DIRECTIONS:
In the listing below, how many lines contain the string "beside"? Reply with the number alone.

—————

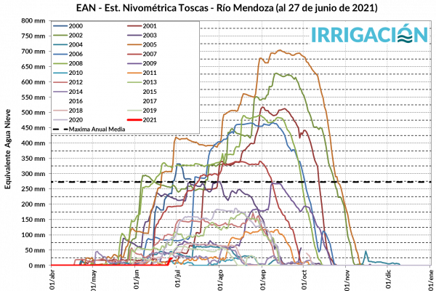Select the 2002 legend entry
Image resolution: width=436 pixels, height=291 pixels.
tap(76, 35)
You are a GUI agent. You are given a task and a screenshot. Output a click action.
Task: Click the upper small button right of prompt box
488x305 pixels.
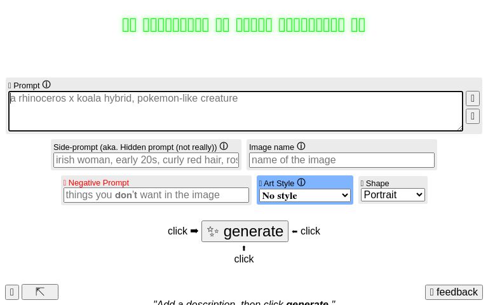tap(472, 98)
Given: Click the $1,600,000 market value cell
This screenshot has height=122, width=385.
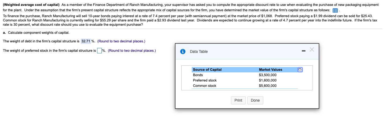Looking at the screenshot, I should (x=267, y=80).
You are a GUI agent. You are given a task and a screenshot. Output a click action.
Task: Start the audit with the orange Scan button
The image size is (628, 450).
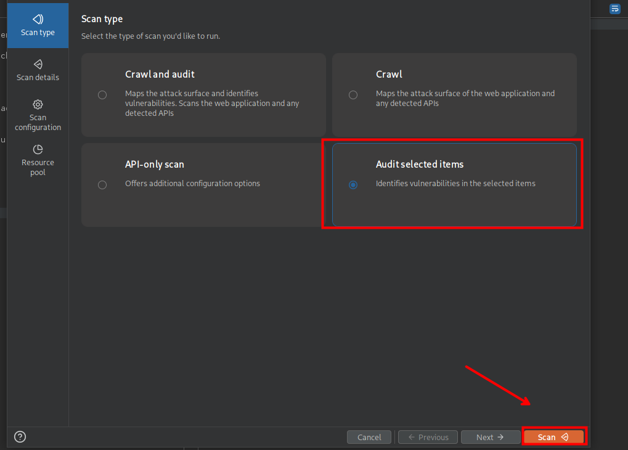553,437
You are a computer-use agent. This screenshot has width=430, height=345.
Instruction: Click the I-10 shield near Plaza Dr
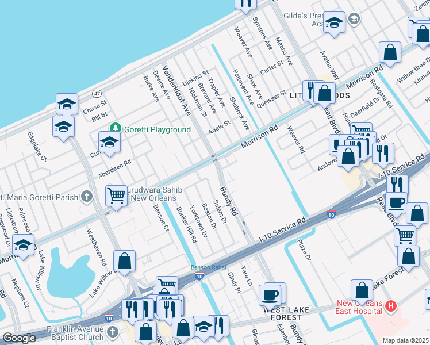tap(331, 214)
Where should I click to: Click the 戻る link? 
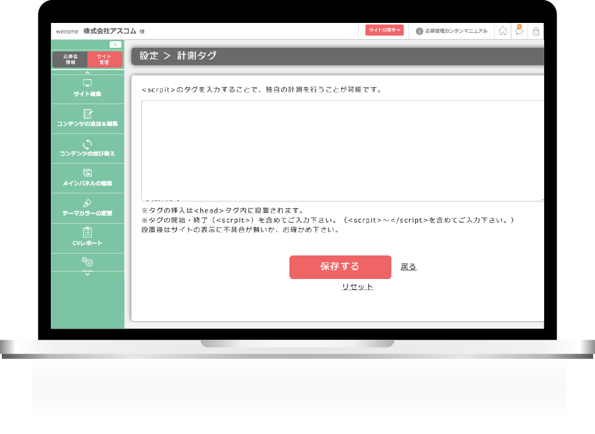409,267
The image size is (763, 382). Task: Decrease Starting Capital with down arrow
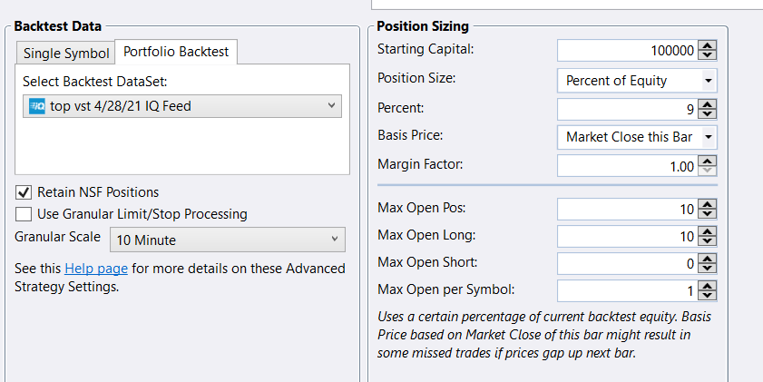point(708,55)

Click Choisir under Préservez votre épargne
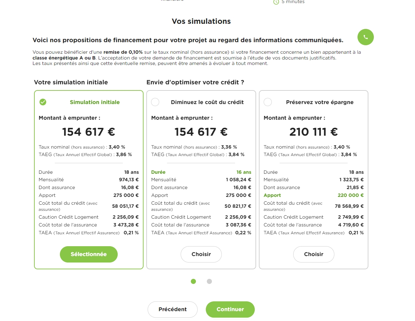point(314,254)
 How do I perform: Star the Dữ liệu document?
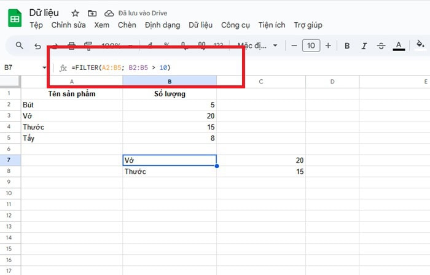(75, 13)
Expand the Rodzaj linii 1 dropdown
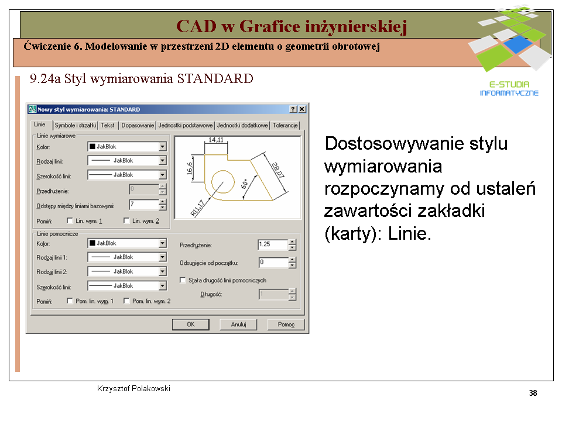This screenshot has width=562, height=421. tap(163, 257)
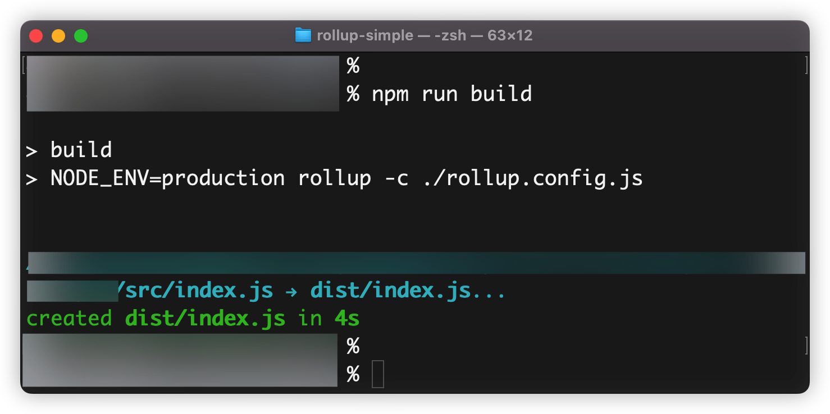Click the % prompt before npm run build
Viewport: 830px width, 414px height.
click(353, 94)
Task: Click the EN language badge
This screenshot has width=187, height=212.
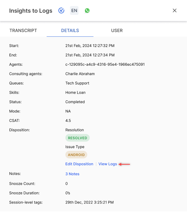Action: click(74, 11)
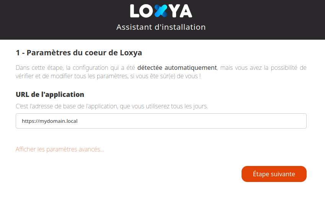Screen dimensions: 325x198
Task: Go to next step with "Étape suivante"
Action: [x=274, y=174]
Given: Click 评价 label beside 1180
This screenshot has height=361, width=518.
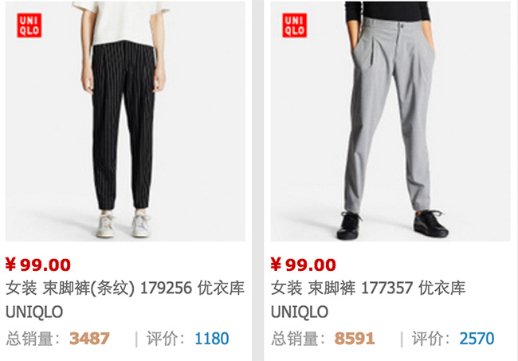Looking at the screenshot, I should [x=166, y=339].
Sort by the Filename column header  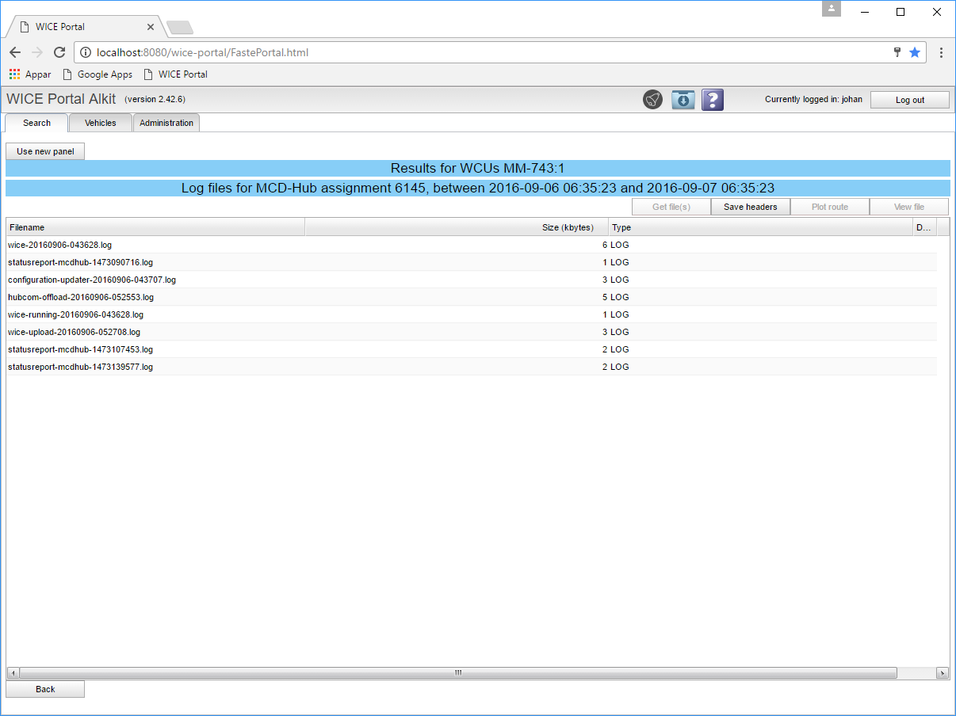point(155,227)
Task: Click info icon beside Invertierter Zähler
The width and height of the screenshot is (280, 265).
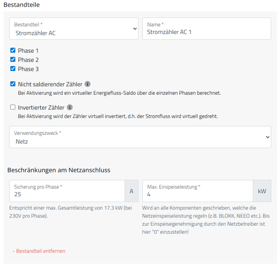Action: 70,108
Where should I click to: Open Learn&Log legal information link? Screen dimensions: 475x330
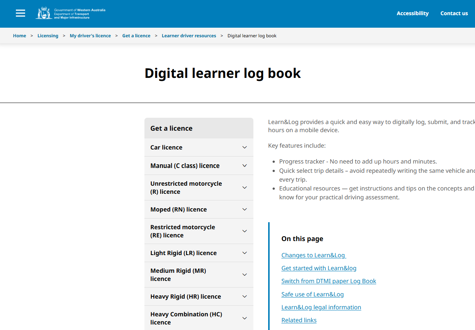321,307
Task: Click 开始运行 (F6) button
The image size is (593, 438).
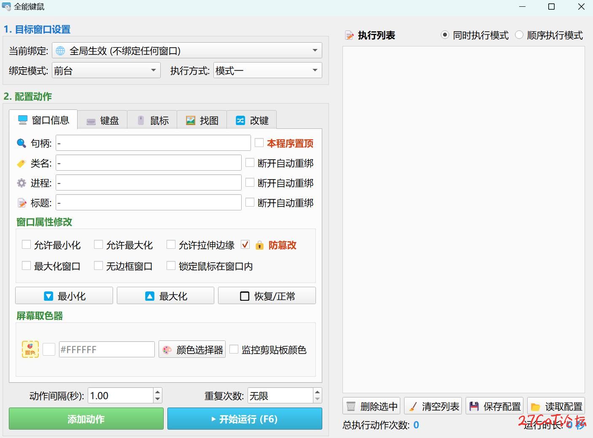Action: coord(245,419)
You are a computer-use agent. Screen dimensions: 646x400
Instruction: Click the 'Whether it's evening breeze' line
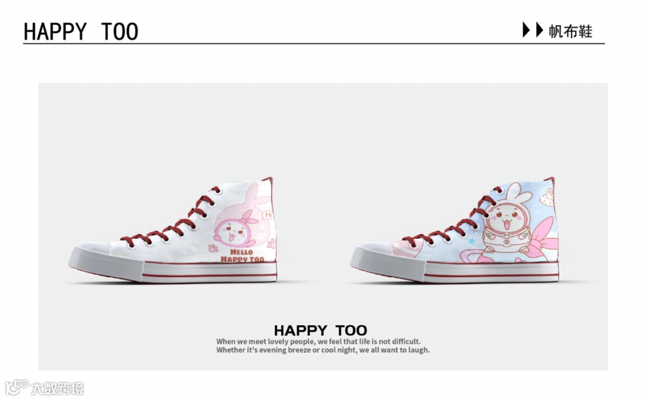coord(322,350)
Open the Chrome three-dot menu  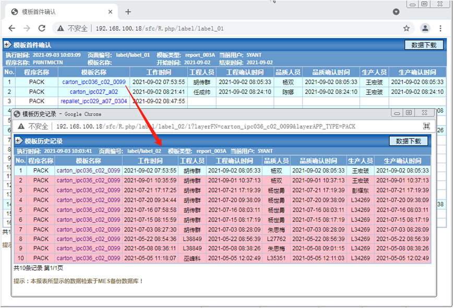(442, 28)
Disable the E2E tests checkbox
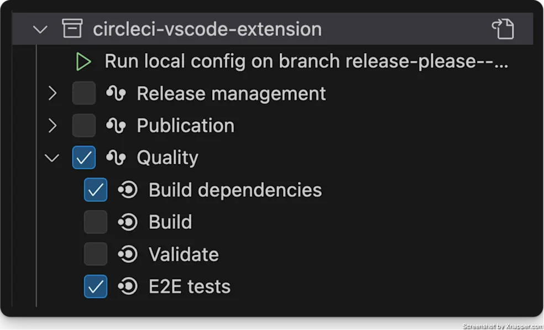544x330 pixels. 95,286
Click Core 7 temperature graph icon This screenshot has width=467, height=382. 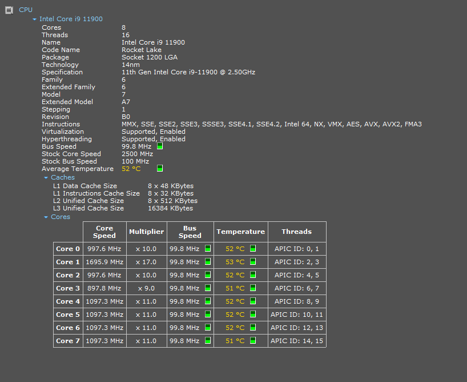[x=253, y=340]
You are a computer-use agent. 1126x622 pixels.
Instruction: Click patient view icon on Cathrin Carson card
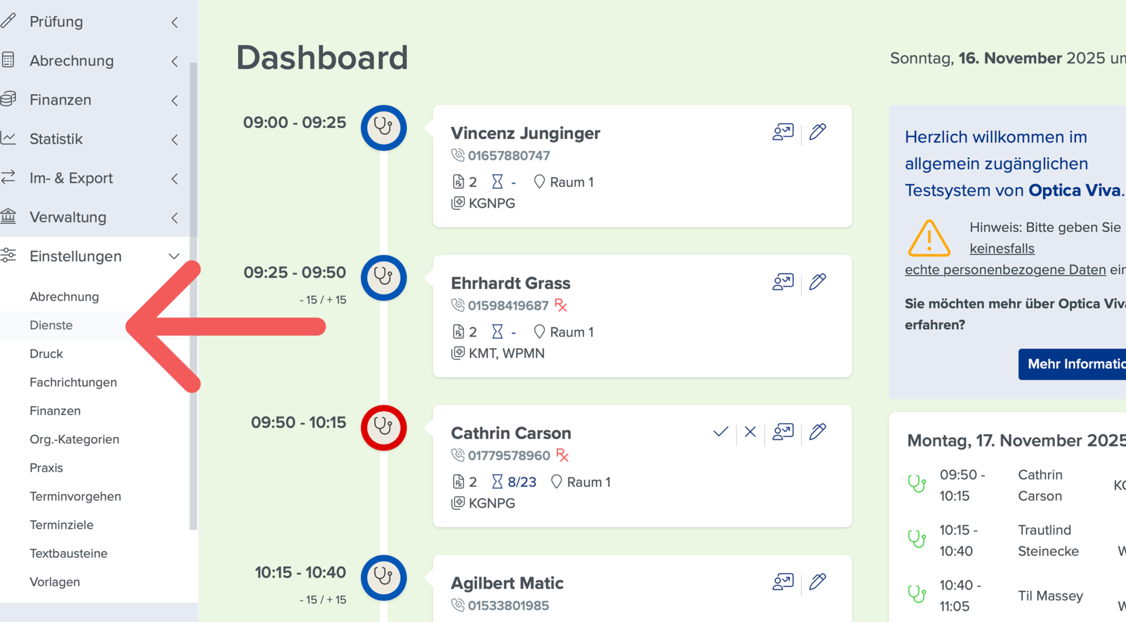click(783, 432)
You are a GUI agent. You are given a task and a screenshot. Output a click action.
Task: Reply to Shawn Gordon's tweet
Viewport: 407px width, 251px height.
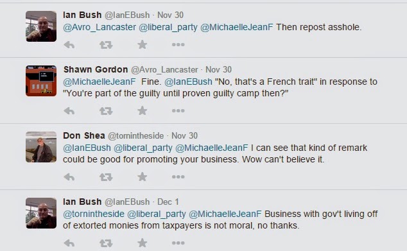pyautogui.click(x=69, y=111)
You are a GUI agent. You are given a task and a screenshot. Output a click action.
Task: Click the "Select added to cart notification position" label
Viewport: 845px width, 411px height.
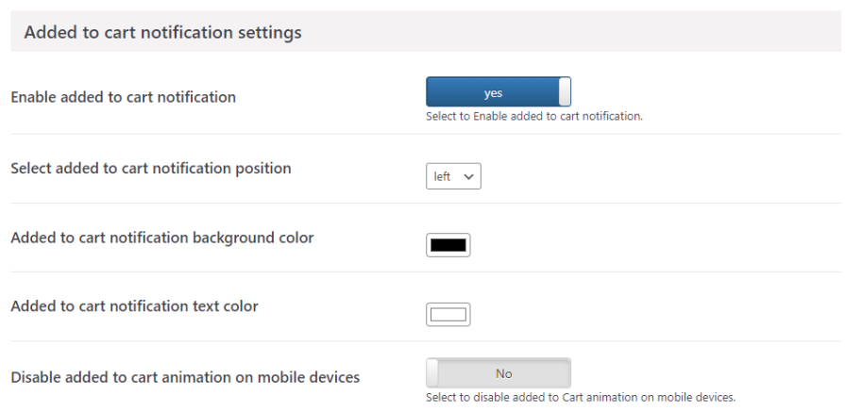tap(151, 169)
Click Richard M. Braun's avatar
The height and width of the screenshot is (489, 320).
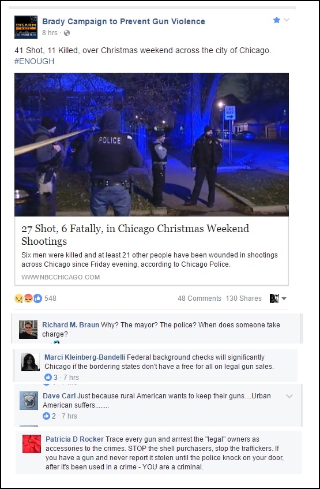[28, 330]
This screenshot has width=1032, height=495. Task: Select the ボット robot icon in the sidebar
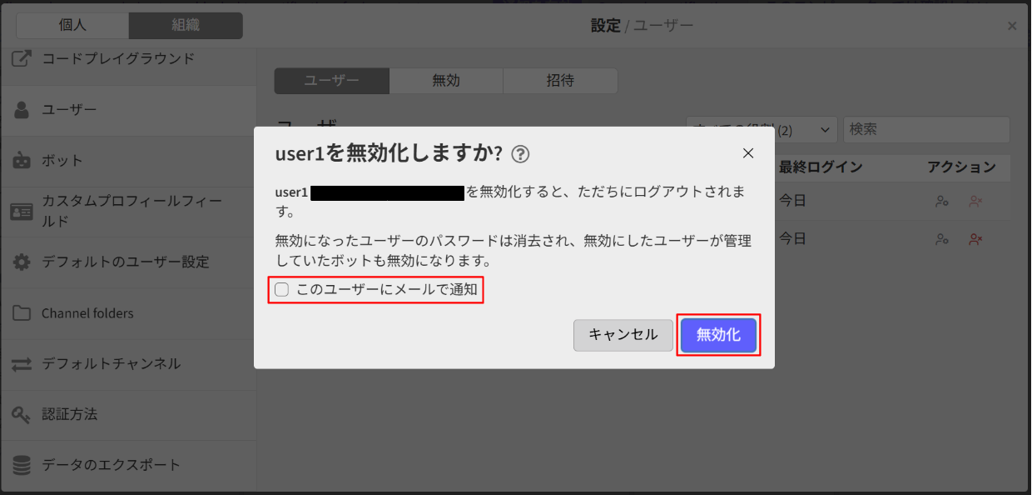point(20,160)
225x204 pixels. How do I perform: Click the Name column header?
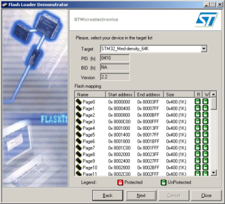(x=90, y=94)
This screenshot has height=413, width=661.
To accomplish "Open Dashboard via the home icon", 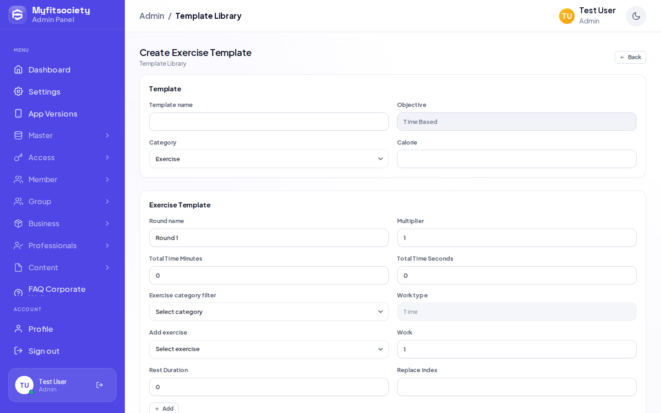I will point(18,69).
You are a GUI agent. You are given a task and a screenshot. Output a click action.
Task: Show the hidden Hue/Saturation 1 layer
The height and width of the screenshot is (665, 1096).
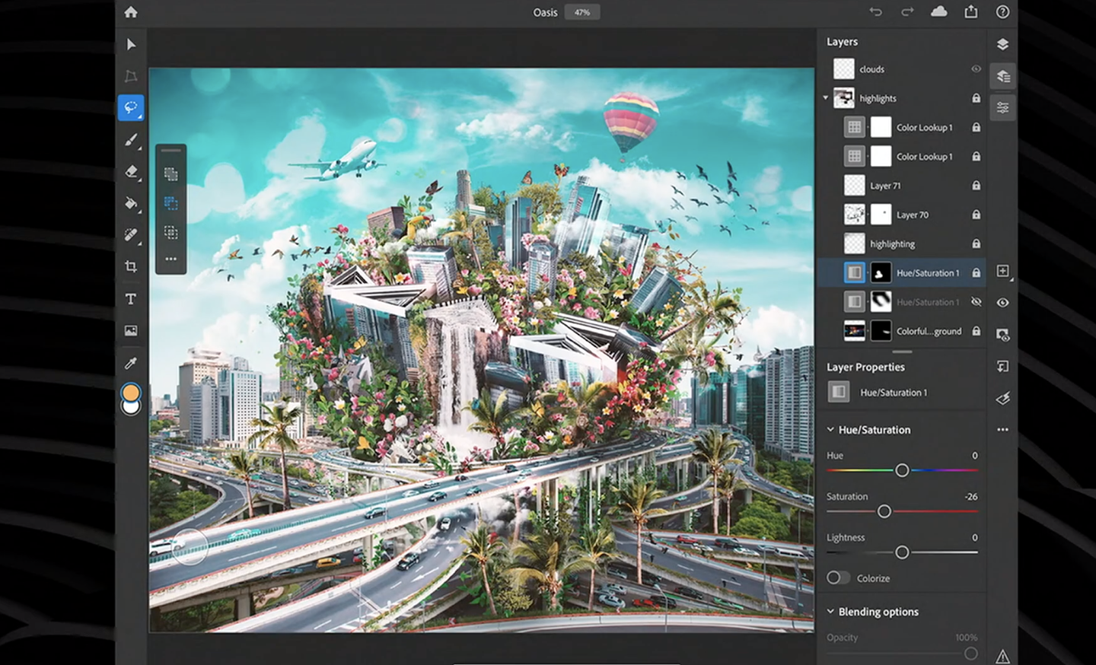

—————

EXPECTED ANSWER:
2